4) Retaining the 'pay difference in glory to upgrade your maintenance' breaks with the extended system, so you could either revise that to 'pay £2 per shift on the table' or keep it as is and make a virtue out of the fact that this is not as efficient a method of living well as having a well-managed estate.
Valid point. But assuming that living standards is more about healthy living, happy wives, good weather and healthy livestock – not just income, I can easily justify that making up for the difference in money is more costly. Cash helps, but I can’t buy you everything.
5) Will players have an option to ameliorate the effects of raiding by actively defending their manor? Currently there's nothing here for that. Further to this, I assume that the Weather rating won't include 'Raided' modifiers any more (since the effect has already been factored in to the effective return of the estate by the manor divisor)?
Another good point about raiding. Yeah there should be a system like this, and I think fortifications should be very important. Roll against total DV on the manor to reduce the raiding by one level? Is that too little?
And I hadn’t considered the double effect of raiding. Yeah it shouldn’t normally affect weather - that would be cruel. But I think bad weather still should be affected by macro-economic effects like full blown wars (even if they don’t actually reach your manor). Saxon raiding across all of Salisbury would probably mean both increased bad weather and lower income. You’d better pay those tributes!
6) Do you intend the stewardship roll in 'Investments and Entourage' to be separate from the roll against bad weather?
Yes. The second roll is unopposed, and is more about efficient use of the labor your peasants owe you as their lord. And it is important that this is understood to be labor and services, not treasure. You use it on projects or to maintain an entourage, or lose it.
I realize that I’m in danger of making Stewardship the new God Skill, though.
If it is intended to be a separate roll then you can keep the suggested values, but either way I would strongly suggest taking enfeoffed manors out of consideration for this - anything to do with them should count as 'money you do not see'; you get a vassal knight in your following from that deal and nothing else (other than the bump in annual glory you added in your glory houserule).

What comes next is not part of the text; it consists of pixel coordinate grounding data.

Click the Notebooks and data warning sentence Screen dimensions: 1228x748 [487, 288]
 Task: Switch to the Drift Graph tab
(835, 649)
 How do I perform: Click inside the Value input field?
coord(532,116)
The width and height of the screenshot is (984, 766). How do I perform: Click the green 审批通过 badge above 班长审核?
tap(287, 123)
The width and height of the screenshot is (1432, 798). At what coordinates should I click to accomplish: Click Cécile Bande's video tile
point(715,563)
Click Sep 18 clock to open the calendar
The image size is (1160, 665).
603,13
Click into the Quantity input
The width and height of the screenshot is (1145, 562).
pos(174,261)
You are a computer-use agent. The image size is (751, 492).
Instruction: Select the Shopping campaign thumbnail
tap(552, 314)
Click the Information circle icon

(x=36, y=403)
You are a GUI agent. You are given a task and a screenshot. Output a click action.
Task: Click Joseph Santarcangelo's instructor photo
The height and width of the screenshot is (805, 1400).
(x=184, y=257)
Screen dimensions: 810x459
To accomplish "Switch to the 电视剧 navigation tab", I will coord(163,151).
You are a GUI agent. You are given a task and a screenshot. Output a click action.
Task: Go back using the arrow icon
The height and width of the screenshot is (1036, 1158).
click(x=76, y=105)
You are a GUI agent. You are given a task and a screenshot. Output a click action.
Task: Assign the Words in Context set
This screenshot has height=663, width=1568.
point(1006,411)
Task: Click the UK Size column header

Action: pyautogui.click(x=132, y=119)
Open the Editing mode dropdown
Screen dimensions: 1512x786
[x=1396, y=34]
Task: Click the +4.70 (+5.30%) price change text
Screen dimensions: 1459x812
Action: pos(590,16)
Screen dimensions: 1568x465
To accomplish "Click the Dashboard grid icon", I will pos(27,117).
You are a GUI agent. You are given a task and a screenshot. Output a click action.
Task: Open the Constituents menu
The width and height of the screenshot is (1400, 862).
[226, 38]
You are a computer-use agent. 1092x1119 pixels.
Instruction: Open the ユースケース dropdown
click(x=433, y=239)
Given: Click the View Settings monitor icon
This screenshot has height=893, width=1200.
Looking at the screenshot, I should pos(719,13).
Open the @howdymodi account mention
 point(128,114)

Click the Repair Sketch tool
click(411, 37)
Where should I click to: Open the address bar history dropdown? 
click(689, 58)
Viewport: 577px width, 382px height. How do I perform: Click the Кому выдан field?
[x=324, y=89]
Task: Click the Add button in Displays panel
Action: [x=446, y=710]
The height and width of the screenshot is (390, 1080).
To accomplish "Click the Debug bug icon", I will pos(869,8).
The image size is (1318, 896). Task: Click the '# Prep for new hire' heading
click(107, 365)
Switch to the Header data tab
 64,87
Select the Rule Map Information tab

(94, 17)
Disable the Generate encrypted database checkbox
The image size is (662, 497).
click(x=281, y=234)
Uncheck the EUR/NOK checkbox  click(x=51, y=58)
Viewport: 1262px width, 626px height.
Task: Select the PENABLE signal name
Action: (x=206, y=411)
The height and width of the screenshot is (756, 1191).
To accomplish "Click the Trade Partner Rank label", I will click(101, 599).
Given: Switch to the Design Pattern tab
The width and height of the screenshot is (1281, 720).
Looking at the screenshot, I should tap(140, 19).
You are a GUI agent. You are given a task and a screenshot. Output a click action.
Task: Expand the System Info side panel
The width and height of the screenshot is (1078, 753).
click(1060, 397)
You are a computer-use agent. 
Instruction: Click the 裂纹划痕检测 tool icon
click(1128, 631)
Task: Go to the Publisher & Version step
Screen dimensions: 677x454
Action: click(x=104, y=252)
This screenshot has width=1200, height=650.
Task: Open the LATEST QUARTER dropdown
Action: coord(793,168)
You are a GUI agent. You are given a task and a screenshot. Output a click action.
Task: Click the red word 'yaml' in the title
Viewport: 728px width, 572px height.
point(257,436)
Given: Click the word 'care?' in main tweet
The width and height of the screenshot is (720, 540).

I guess I need to think more on this. My intention was that this was a way to make enfeoffment even more tempting, a way to explain how the highborn can afford all those followers (I would rule that this would give the Earl of Salisbury about £95 in services to play around with. That could easily mean 10 household knights (£40), 10 specialists at court (£10) and another 45 footmen) and to give player lords fincancial muscles to improve their domains.
All this without drenching the players with money.
Arkat
02-09-2012, 12:48 PM
Ok, more house rules:
Raiding: I really like the raiding rules from Greg's site (where you chose how far you want to take it by accepting checks to vengeful, selfish, cruel and arbitrary), so this is just an small modifier those rules:
For each knight value of followers you have with you on the raid, you gain +1 on all rolls. This is the reason you gather your family knights, vassals and lineage men to go a raidin'.
Before each check you have to roll an opposed Battle or face 1D6 x 1D6 knight values in a skirmish.